▶ What you need to do: A complete response lists each line of the data below that includes the word "submenu".

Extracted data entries
══════════

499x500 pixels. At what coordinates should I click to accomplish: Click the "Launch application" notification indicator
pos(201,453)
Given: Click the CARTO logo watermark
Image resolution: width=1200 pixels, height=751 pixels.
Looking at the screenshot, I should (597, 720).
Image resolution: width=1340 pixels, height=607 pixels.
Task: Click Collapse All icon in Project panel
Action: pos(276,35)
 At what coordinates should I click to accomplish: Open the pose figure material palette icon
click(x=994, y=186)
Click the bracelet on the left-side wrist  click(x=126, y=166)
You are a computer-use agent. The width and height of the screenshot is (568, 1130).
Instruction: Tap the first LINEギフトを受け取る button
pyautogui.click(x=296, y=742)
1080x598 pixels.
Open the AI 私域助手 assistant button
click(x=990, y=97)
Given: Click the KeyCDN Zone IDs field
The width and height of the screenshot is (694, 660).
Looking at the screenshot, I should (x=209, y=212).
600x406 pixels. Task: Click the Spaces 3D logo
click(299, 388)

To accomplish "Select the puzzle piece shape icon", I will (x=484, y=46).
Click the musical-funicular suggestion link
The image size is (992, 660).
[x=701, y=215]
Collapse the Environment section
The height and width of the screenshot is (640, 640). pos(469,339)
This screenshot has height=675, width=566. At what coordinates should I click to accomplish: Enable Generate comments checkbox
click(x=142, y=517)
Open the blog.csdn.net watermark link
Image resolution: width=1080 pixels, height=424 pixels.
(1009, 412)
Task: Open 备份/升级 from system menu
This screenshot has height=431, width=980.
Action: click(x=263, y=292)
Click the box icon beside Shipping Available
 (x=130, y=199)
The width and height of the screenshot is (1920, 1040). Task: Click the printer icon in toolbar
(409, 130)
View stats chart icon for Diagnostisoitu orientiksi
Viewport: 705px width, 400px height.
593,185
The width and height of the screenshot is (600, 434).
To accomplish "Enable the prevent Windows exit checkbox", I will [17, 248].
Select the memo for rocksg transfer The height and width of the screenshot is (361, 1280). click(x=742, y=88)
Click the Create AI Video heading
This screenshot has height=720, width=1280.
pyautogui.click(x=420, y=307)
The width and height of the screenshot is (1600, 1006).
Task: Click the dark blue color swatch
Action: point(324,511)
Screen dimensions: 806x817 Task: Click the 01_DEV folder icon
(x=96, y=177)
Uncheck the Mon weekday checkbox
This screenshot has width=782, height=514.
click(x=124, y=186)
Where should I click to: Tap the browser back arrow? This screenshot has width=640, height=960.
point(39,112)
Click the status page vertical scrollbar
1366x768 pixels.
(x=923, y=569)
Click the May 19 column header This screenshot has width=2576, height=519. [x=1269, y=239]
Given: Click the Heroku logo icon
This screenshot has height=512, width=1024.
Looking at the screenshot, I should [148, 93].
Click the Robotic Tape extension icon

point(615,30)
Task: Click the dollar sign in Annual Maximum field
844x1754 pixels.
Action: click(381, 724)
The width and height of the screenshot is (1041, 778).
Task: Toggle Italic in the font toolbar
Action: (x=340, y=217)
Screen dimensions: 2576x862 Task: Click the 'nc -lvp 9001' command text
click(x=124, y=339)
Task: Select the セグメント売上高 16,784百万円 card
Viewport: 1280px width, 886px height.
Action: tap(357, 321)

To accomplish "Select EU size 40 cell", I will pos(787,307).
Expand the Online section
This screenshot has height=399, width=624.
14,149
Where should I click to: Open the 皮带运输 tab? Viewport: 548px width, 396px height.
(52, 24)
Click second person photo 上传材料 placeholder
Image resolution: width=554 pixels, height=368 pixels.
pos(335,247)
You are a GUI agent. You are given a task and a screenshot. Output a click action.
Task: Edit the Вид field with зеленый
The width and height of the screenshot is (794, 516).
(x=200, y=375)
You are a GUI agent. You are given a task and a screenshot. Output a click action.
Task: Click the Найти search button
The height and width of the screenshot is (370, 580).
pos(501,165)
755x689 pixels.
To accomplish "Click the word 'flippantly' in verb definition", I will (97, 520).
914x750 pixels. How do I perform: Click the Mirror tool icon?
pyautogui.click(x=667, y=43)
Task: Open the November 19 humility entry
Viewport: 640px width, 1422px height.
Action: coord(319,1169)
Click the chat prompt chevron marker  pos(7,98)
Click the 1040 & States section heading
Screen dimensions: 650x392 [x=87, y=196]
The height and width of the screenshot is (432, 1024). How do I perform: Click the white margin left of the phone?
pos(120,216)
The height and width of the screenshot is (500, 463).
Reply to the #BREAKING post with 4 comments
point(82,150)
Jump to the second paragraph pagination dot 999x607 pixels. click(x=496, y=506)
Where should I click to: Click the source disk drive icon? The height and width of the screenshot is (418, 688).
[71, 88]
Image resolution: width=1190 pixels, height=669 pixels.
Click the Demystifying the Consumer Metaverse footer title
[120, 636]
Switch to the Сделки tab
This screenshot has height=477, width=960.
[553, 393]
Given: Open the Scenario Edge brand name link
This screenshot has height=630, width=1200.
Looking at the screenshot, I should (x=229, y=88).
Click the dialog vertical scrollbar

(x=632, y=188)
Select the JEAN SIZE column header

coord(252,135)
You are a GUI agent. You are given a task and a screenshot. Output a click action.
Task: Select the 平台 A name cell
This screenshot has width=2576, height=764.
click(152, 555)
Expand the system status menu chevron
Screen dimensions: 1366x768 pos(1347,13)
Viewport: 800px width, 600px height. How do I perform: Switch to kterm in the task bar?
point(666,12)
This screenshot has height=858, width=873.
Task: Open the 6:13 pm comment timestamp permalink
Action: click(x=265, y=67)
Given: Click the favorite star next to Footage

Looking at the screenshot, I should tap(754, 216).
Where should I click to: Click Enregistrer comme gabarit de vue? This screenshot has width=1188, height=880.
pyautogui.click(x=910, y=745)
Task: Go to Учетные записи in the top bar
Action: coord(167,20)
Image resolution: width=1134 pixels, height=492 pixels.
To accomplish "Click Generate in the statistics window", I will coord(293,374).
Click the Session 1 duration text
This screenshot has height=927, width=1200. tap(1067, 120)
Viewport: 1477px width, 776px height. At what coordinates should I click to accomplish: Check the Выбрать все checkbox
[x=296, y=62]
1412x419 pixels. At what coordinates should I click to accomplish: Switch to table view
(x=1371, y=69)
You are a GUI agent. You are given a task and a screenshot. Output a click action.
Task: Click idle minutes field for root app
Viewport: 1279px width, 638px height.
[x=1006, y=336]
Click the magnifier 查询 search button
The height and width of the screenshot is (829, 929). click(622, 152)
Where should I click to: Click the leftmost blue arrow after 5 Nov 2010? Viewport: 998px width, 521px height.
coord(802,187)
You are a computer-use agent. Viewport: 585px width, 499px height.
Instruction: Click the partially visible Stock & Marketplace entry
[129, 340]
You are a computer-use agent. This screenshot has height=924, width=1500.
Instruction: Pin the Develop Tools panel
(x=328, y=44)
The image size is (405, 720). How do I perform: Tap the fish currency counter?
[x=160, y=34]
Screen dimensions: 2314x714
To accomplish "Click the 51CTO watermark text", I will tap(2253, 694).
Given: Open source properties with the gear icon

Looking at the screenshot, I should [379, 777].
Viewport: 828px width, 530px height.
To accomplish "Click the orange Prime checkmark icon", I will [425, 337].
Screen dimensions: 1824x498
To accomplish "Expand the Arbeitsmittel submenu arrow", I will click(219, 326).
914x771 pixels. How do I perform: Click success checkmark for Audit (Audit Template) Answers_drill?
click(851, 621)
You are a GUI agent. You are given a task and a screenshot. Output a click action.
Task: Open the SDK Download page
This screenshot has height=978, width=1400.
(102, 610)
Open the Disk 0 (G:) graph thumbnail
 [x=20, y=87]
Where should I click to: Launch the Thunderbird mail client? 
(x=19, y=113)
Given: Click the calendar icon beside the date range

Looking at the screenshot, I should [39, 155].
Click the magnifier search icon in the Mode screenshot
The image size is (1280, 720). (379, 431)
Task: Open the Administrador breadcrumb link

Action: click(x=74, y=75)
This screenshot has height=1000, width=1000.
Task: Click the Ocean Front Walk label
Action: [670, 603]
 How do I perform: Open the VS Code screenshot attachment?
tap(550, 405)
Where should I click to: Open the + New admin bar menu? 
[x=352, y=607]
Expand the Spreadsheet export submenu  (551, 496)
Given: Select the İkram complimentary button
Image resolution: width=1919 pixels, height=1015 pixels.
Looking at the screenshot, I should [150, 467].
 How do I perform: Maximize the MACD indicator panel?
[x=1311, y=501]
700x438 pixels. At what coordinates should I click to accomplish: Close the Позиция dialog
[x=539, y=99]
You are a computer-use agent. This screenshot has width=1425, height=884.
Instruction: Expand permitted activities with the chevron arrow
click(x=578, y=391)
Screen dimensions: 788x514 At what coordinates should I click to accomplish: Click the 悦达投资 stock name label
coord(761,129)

══════════

▶ Answer space:
To accomplish "Expand the Arbeitsmittel submenu arrow", I will click(219, 326).
Expand the Spreadsheet export submenu  (551, 496)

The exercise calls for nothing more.